Background: Therapy-related AML (t-AML) is a rare and fatal complication in cancer patients (pts) previously treated with chemotherapy (CTX) and radiotherapy (RT). The risk of t-AML has evolved over time mostly due to advances in cancer therapeutics. In this study, we provide a comprehensive analysis on the risk of t-AML over a 40-year period in cancer patients treated with CTX with or without RT in the US.

Methods: Eligible pts for this study were identified from nine Surveillance, Epidemiology, and End Results Program (SEER 9) registries and included those between the ages of 18 and 84 years who were diagnosed with any first primary malignancy (other than CML) between 1975-2018 and received initial course of treatment with CTX. All AML cases that occurred at least one year after the first diagnosis of a primary malignancy were included as t-AML as per the World Health Organization classification. All malignancies were identified based on International Classification of Disease for Oncology, 3rd edition (ICD-O-3) morphology and topography codes.

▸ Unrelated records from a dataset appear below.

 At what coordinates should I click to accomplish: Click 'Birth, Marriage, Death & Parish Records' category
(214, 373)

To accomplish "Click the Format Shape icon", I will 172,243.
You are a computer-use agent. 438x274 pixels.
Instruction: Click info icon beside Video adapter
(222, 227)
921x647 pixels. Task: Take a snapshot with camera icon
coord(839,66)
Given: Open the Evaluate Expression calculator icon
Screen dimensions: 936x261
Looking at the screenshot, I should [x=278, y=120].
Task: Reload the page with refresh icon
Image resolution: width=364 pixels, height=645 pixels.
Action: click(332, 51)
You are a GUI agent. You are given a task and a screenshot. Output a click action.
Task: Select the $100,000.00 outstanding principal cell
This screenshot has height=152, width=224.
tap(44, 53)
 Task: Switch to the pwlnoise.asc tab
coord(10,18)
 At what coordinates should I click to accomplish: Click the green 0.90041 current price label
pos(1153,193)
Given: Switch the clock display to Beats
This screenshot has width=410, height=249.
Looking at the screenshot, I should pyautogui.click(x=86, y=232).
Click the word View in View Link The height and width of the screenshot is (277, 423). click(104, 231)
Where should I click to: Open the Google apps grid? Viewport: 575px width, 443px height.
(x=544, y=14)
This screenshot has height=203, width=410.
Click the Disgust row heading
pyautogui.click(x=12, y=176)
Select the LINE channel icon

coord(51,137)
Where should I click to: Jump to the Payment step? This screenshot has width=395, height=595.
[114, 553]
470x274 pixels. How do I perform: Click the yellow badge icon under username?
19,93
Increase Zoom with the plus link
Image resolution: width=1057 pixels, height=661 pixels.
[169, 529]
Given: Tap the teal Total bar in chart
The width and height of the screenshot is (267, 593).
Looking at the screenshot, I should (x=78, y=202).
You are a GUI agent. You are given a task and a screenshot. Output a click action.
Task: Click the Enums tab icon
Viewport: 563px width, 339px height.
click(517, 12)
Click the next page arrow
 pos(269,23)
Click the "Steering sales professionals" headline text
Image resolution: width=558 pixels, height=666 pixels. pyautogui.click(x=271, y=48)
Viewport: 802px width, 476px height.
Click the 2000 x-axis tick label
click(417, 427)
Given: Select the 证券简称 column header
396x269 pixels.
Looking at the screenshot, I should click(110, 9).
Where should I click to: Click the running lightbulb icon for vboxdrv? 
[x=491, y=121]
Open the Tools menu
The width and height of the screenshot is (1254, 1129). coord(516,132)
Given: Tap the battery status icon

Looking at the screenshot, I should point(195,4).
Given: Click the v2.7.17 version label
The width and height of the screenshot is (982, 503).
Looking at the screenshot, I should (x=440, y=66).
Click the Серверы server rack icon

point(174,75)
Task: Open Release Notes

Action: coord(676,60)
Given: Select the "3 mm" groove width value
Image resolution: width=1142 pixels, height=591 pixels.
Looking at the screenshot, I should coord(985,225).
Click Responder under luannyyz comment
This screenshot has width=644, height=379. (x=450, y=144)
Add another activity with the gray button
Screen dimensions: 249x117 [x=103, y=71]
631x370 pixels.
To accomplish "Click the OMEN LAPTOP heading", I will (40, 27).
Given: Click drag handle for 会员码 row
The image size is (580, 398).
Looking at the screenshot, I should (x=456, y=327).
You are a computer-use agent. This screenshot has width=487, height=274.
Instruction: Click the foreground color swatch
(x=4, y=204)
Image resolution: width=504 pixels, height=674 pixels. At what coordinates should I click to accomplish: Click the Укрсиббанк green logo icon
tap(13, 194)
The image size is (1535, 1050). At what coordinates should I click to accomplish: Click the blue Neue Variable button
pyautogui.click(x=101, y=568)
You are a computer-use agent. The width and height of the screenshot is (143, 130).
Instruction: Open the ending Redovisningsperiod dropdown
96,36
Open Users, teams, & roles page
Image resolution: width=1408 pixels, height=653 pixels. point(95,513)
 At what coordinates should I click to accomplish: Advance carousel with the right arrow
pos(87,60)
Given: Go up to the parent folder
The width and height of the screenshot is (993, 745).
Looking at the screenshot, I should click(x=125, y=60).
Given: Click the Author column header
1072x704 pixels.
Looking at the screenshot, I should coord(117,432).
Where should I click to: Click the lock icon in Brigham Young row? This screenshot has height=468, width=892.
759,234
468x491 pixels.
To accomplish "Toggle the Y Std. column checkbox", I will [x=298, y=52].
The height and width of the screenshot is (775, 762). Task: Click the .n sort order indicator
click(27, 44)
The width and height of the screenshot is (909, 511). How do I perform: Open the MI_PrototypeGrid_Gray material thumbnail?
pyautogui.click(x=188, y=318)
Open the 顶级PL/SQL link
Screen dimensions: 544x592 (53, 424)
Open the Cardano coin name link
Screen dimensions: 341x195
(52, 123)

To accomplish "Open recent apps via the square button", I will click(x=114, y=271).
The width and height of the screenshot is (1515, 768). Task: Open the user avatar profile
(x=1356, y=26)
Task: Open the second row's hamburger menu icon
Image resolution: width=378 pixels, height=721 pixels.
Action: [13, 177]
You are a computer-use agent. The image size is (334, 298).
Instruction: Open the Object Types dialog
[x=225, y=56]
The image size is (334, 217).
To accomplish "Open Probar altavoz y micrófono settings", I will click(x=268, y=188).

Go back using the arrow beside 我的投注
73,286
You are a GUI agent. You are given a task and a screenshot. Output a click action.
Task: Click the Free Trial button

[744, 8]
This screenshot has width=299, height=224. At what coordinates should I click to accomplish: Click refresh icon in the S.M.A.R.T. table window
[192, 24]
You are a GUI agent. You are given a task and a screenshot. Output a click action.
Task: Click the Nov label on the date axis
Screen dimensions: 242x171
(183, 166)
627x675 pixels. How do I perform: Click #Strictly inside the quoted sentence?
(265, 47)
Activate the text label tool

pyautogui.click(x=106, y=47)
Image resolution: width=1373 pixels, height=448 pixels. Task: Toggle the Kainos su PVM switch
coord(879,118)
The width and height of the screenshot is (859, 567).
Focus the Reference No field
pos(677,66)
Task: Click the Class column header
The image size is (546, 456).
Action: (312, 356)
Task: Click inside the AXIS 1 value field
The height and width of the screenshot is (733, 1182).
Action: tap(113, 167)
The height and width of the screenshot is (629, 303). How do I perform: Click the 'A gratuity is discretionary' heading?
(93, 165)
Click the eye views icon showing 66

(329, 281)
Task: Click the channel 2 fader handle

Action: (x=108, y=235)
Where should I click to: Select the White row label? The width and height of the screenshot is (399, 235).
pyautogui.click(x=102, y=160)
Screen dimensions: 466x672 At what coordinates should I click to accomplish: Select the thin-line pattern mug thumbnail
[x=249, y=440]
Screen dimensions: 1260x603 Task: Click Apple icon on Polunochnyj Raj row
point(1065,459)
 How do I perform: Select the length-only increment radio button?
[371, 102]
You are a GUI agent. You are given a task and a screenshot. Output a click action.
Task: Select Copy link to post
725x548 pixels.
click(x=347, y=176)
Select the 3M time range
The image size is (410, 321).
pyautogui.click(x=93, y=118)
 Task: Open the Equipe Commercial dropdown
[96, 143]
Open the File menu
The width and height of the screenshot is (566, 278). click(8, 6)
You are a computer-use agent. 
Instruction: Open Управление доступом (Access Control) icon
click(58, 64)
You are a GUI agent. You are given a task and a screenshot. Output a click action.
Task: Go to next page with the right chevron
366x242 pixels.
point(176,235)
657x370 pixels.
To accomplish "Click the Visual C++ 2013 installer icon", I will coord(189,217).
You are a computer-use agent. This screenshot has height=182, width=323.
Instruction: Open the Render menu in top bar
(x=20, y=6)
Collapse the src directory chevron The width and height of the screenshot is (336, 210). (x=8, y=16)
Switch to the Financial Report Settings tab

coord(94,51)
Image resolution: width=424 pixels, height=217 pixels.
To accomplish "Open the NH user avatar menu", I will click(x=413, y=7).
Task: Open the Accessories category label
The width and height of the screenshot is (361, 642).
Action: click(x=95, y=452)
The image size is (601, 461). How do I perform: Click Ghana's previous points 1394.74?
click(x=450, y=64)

Subjects were followed until t-AML diagnosis, attained age of 85 years, death, loss to follow up, or end of study (December 31, 2018).

Standardized incidence ratios (SIRs) were calculated as the ratio of the observed-to-expected (O/E) number of AML using SEER*Stat. The expected number of AML was computed from age-, race-, sex-, and calendar year-specific incidence rates of AML from the general SEER population, multiplied by the appropriate person-years at risk. We calculated exact 95% confidence intervals (CI) about the SIRs. We also computed the excess absolute risk (EAR) to estimate the number of excess cancers beyond that expected per 10,000 persons per year. We conducted Poisson regression analyses comparing excess relative risks (ERR) with initial RT, using CTX alone as the reference.

Results: Among 1,030,380 pts initially treated with CTX for first primary malignancy, we identified 2,081 t-AML cases with a 4.76 fold increased risk of AML (SIR; 95% CI, 4.55-4.96) compared to the general population and an excess of 3.94 cases per 10,000 person-years (Table 1). We focused our analysis on first primary malignancies with at least 100 t-AML cases, which included cancers of the lung, breast, ovaries, Hodgkin Lymphoma (HL), Non-Hodgkin Lymphoma (NHL), and myeloma. t-AML risks were particularly high (six- to twenty-fold higher than general population) in the first 5 years following these primary cancer diagnoses, then declined substantially with increasing latency. Long-term risk (≥10 years) of t-AML remained significantly elevated in pts with all these primary cancers except for lung cancer and the risk was highest in pts with myeloma (SIR = 13.74; 95% CI, 8.27-21.46).

Additionally, we assessed the risk of t-AML with and without RT in addition to CTX (Table 2). Pts were more likely to develop t-AML if they were treated with both RT and CTX for lung cancer (ERR 1.85, 95%CI, 1.24-2.78), breast cancer (ERR 1.36, 95%CI, 1.13-1.65), and ovarian cancer (ERR 1.70, 95%CI, 0.83-3.47) compared to pts who were treated with CTX alone. When analyzed by different calendar periods of diagnosis, the risk of t-AML in pts with HL, NHL and myeloma was lower following combined modality compared to chemotherapy alone in recent time periods (1997-2007, 2008-2018) compared to earlier years of diagnosis.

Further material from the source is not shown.